A “lost generation” of construction specialists is causing problems in all areas of the building sector. But here, Sally Peck from Apex Scaffolding explains why firms like hers are charged with laying the foundations for the development of the next wave of industry experts – and how she is addressing the skills shortage.

The fact that the UK is facing a skills gap in the construction sector is old news.

But it is only very recently that companies have roused themselves over the issue.

After all, this is a matter of self-preservation.

We all need to get on board here – in every area of the sector – or we will face an unprecedented crisis from which we might not recover.

The problem

When the recession hit, construction contracted by 16.5% in the just three years.

More than 350,000 tradesmen and women lost their jobs and, afraid the industry would not be secure for sometime, retired, re-trained or found new employment.

In response, the industry cut back on training and stopped offering apprenticeships.

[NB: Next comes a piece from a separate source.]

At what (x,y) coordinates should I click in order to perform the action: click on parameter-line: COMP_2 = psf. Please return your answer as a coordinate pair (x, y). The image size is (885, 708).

And then things started to improve.

The sector began to recover, the Government introduced plans for new housing, the Help to Buy scheme was launched and mortgages were easier to come by.

Suddenly there was plenty of work – but nobody to do it.

Youth unemployment

Then, in 2011 England was rocked by an eruption of rioting among youths in London and other large cities.

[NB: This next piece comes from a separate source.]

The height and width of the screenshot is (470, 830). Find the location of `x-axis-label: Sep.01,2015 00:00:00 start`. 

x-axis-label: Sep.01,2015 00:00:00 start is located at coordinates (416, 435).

In the aftermath the UK’s high youth unemployment rate was highlighted as a probable cause.

It seemed like during the recession we had failed to keep young people in school, or to guide them into the labour market.

According to official stats, at the time of the riots there were more than a million people aged 16 to 24 in England who were not in employment, education or training.

They called this deskilled, demotivated, under-educated group the “lost generation”.

The construction sector

Never has this lost generation been more keenly missed than in the construction and trade industries.

In 2013 the number of young people completing construction apprenticeships in England fell to just 7,280, half the figure for 2008/09.

Meanwhile, various bodies have forecast growth in UK construction output at more than 4% this year and next.

The Construction Industry Training Board predicts that more than 182,000 construction vacancies will be created in the next four years as an ageing workforce marches towards retirement.

But the flow of new talent coming into the industry has slowed to a trickle.

What can be done?

At Apex we firmly believe that an apprenticeship system is vital to stimulate economic growth by developing the skills base and employability of young people.

In the last decade we have weathered the storm of the recession along with everyone else.

But we made a conscious decision not to slash funds for apprenticeships from our budget.

As a result we have lots of young people on our workforce who are honing their skills and growing in confidence and ability under our training programmes.

Getting young people into the sector

Apprenticeships are about having the right skills in the right place at the right time, and if we do not get that right, we cannot hope to grow as an economy.

I would strongly advise other businesses like ours to consider re-implementing training schemes and bringing new blood into the company.

We also need to work hard at attracting young people.

To do this we must work with educators to create a unified and attractive vision of the variety of career paths on offer in the sector.

We should also examine how construction investment can be used to generate more training and jobs for young people.